A petition on the government website, calling for Brexit to be cancelled has broken all records, surpassing 5 million signatures today.
Margaret Georgiadou, 77, who started the petition, says that she has received death threats over the phone.
Mrs Georgiadou who is visiting Cyprus with her elderly husband, also said her Facebook account had been hacked on Friday. Speaking about the threats, she asked: “Who wants Brexit so much that they are prepared to kill for it?”
Her petition has received so many signatures since Theresa May addressed the nation attacking MPs for the failure of Brexit and telling the nation she is with them that the website crashed.
A petition circulated by Brexiteers calling for the UK to leave the EU with or without a deal has received 500,000 signatures.
Nine in ten Brits now regard the handling of the Brexit negotiations a “national humiliation”.
You can see the current petition is leaping up thousands at a time: https://petition.parliament.uk/petitions/241584.
Brexiteers and pro-Brexit media have tried to dismiss the unprecedented epetition.
Brexiteer Julia Hartley-Brewer wrongly suggested people could sign the petition more than once with the same email address for instance, as the Express claimed most signatories were outside the United Kingdom.
According to the pro-Brexit paper, Brexiteer Nigel Farage wanted a public inquiry to understand why people in Russia and North Korea were signing it.
But parliament’s petitions committee insisted that 96% of signatories were from the United Kingdom.
It tweeted on Friday: “A few people have been talking about fraud and overseas signatures.
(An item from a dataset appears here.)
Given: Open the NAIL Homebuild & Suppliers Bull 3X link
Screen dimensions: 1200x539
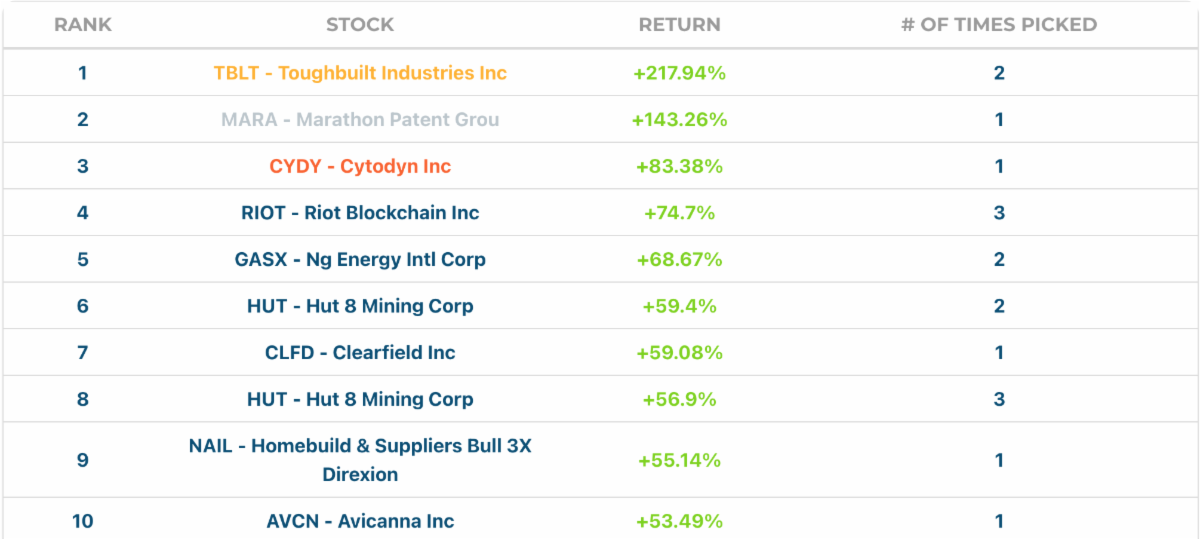Looking at the screenshot, I should pos(360,446).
As of this afternoon, approximately 96% of signatures on the petition were from the UK. That’s broadly what we’d expect for a petition like this.”
The landmark was hit after hundreds of thousands of people took part in London’s People’s Vote march.
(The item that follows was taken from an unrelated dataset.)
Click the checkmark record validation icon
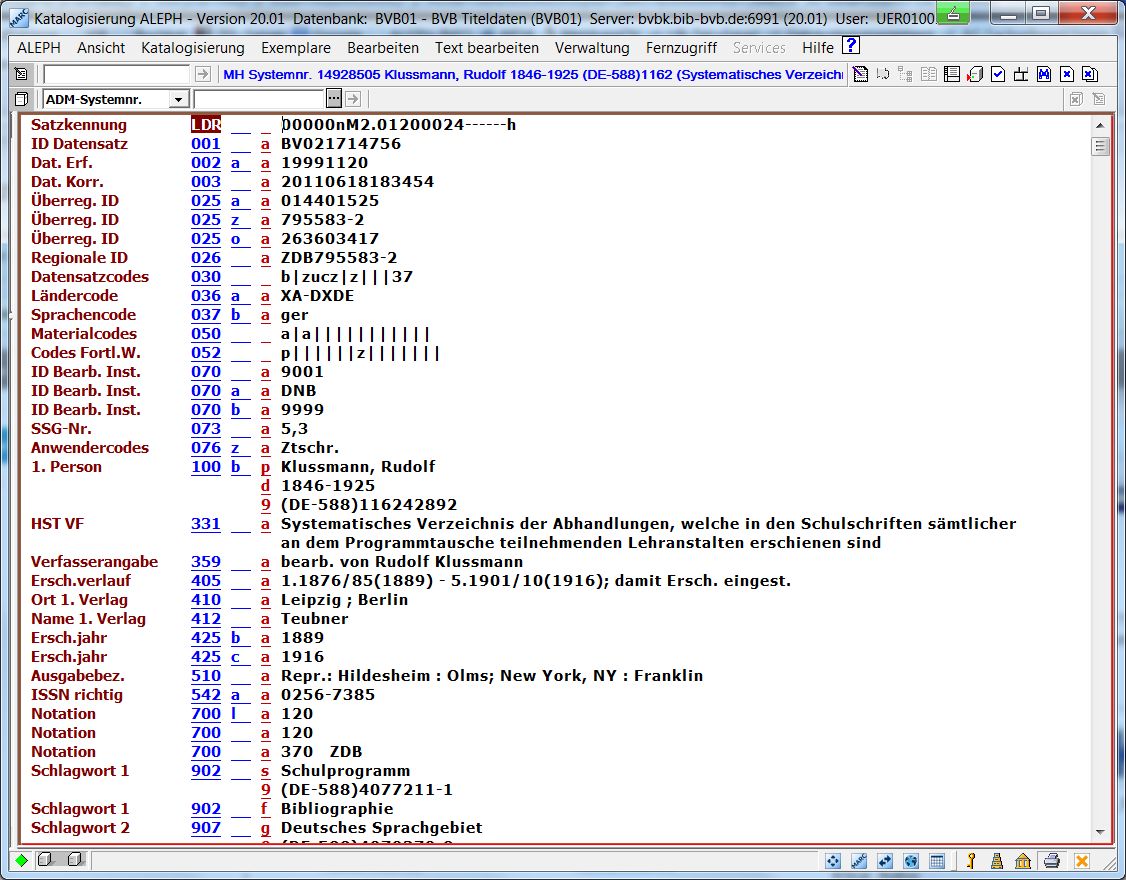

Many Brits abroad also took to social media to say that they had signed the petition and were not indeed foreign bots.
Saturday’s “Put It To The People March” saw an estimated million protestors march through the capital asking for the British public to have the final say on Brexit.
It took place on what was supposed to be six days before the UK was due to leave the EU, before an extension to the departure date was given.
In contrast, Nigel Farage’s Brexit Betrayal March, which is making its way towards the capital from its starting point in the North East, has managed to attract just a few hundred people despite being billed to have thousands of walkers signed up.